(in Washington, DC) Friends who were with me at the first National Action Civics Conference this weekend in Chicago–see my HuffPost piece for more on the conference–know that a running joke emerged there. Because I had helped to connect some of the groups that formed the Action Civics collaborative and knew most of the people at the conference, people started calling me the “Kevin Bacon of Civics.” Flattering–but I could prove that several other individuals in the room were just as connected as I am.
In fact, 875 other movie actors are better connected than Kevin Bacon is. The reference, of course, is to a game that three college students invented when they realized that they could link the actor, Mr. Bacon, to any other actor in Hollywood by no more than three links (where a “link” means appearing together in a movie or commercial). They concluded that Kevin Bacon is extraordinarily well connected. But Albert-László Barabási and his colleagues have found that Hollywood forms a dense network in which almost all actors are within three links of each other. (See his book Linked, pp. 59ff). Hundreds are more central to the network than Kevin Bacon is.

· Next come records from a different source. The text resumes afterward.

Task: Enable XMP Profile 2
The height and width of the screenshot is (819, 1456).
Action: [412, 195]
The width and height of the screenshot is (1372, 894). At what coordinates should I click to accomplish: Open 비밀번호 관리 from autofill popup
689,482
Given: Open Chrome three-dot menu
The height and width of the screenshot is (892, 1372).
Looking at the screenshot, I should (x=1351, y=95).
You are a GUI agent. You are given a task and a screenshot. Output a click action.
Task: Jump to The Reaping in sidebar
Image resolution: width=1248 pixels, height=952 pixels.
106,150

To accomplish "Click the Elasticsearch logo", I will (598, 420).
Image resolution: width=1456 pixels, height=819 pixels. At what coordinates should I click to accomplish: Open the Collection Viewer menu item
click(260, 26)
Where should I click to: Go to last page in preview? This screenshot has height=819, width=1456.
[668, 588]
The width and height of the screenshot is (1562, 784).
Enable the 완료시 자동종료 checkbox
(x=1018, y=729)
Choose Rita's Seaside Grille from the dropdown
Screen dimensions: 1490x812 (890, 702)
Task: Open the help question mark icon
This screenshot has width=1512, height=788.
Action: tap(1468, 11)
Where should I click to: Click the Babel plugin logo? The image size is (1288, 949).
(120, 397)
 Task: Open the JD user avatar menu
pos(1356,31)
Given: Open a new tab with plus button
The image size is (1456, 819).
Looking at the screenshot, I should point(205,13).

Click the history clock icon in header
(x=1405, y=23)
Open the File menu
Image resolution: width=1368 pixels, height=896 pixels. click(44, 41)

Now, it is possible that civic education is not as tight a network as Hollywood is, so that only a few people in civics have many links within the field. In fact, I think I have demonstrated through network-mapping that the civic renewal field is insufficiently networked. If there are only a few “Kevin Bacons of Civics,” we have a problem. But there are certainly more than just me.
How is it possible for an illusion to form that one individual is a uniquely significant network hub? Basically, you randomly start by exploring one person’s links and, if the network is pretty tight, he or she seems to be in the middle of it all. George Eliot’s Middlemarch (1871) is a brilliant book about networks, and Eliot already saw how the illusion could form:
Your pier-glass [mirror] or extensive surface of polished steel made to be rubbed by a housemaid, will be minutely and multitudinously scratched in all directions; but place now against it a lighted candle as a centre of illumination, and lo! the scratches will seem to arrange themselves in a fine series of concentric circles round that little sun. It is demonstrable that the scratches are going everywhere impartially and it is only your candle which produces the flattering illusion of a concentric arrangement, its light falling with an exclusive optical selection. These things are a parable. The scratches are events, and the candle is the egoism of any person now absent …. [Chapter 27]
Her mention of “egoism” is a warning against thinking that your network position is unusually significant.